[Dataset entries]
◆ ◆ ◆ ◆ ◆ ◆ ◆

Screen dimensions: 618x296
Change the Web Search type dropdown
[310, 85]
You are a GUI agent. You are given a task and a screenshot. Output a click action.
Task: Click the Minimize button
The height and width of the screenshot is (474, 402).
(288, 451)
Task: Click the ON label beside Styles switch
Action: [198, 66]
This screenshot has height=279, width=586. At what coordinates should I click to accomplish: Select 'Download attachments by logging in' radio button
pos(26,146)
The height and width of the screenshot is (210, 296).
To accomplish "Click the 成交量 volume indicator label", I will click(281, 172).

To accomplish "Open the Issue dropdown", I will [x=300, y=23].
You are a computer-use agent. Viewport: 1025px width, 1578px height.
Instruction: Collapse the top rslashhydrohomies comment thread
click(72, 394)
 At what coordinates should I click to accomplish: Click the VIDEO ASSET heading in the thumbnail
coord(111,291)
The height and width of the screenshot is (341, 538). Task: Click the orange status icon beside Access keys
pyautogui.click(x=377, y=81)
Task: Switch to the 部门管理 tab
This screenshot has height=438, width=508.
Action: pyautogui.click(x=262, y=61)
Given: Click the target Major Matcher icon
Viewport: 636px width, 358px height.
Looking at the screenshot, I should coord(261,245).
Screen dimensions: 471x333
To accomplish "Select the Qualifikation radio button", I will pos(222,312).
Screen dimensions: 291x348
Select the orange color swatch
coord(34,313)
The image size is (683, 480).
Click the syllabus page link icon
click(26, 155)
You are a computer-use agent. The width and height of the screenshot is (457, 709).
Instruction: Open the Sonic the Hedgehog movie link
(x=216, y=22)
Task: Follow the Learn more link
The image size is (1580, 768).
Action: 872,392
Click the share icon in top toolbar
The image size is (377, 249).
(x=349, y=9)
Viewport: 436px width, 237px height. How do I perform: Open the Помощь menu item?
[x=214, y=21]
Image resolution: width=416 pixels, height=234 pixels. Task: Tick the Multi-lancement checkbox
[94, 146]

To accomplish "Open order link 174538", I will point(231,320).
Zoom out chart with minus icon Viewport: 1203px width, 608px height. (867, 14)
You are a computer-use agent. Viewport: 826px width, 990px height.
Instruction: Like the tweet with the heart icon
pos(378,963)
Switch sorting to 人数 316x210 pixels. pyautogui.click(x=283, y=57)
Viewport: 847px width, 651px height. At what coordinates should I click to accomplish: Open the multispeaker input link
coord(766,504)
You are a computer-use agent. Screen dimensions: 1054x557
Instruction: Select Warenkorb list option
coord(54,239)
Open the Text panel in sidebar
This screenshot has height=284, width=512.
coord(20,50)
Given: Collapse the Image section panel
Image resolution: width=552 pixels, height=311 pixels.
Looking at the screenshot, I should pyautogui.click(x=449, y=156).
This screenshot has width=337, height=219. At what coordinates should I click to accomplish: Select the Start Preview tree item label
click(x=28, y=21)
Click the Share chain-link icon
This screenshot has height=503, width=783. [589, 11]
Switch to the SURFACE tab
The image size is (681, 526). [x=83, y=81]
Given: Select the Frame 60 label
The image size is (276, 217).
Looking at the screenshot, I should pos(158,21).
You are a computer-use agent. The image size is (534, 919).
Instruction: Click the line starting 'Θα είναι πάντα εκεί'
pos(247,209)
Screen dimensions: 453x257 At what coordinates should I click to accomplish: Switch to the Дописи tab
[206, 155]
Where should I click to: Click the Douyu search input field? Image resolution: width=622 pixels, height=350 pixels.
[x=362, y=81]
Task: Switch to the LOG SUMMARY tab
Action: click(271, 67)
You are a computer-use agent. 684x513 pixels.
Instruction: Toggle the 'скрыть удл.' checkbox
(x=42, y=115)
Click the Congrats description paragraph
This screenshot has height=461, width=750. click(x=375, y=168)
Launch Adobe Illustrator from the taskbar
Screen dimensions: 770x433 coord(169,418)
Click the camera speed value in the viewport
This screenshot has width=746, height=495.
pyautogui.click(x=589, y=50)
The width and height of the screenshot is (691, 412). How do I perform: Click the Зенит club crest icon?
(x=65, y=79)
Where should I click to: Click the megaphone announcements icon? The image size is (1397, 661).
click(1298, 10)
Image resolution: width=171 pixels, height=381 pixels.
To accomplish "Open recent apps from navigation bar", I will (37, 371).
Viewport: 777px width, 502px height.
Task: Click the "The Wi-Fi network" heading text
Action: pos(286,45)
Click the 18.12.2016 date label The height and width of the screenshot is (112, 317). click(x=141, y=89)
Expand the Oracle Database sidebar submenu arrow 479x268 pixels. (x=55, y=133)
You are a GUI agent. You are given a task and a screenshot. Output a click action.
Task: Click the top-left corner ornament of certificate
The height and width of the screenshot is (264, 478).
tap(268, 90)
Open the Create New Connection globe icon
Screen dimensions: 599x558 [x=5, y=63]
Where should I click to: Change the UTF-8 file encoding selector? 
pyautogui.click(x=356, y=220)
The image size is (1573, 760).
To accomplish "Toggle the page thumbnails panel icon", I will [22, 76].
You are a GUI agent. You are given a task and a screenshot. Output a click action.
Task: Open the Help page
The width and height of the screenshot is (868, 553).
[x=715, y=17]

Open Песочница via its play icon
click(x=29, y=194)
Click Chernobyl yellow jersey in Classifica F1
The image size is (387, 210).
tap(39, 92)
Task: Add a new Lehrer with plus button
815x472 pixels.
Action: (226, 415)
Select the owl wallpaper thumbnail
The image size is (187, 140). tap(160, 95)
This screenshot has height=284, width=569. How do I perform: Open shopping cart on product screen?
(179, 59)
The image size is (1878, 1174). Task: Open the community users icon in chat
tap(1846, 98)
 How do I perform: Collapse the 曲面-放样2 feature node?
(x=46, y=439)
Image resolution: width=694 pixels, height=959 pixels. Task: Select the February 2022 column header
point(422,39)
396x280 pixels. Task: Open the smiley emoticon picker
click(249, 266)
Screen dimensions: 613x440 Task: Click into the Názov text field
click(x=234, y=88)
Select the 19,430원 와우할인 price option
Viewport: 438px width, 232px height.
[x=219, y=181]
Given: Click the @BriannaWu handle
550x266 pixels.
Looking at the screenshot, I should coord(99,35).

◆ ◆ ◆ ◆ ◆ ◆ ◆

Write down, word for word, the lines above from the one containing "Screen dimensions: 291x348" through the one containing "You are a computer-use agent. The width", both ends included.

REPLY TO THE TASK:
Screen dimensions: 291x348
Select the orange color swatch
coord(34,313)
The image size is (683, 480).
Click the syllabus page link icon
click(26, 155)
You are a computer-use agent. The width and height of the screenshot is (457, 709).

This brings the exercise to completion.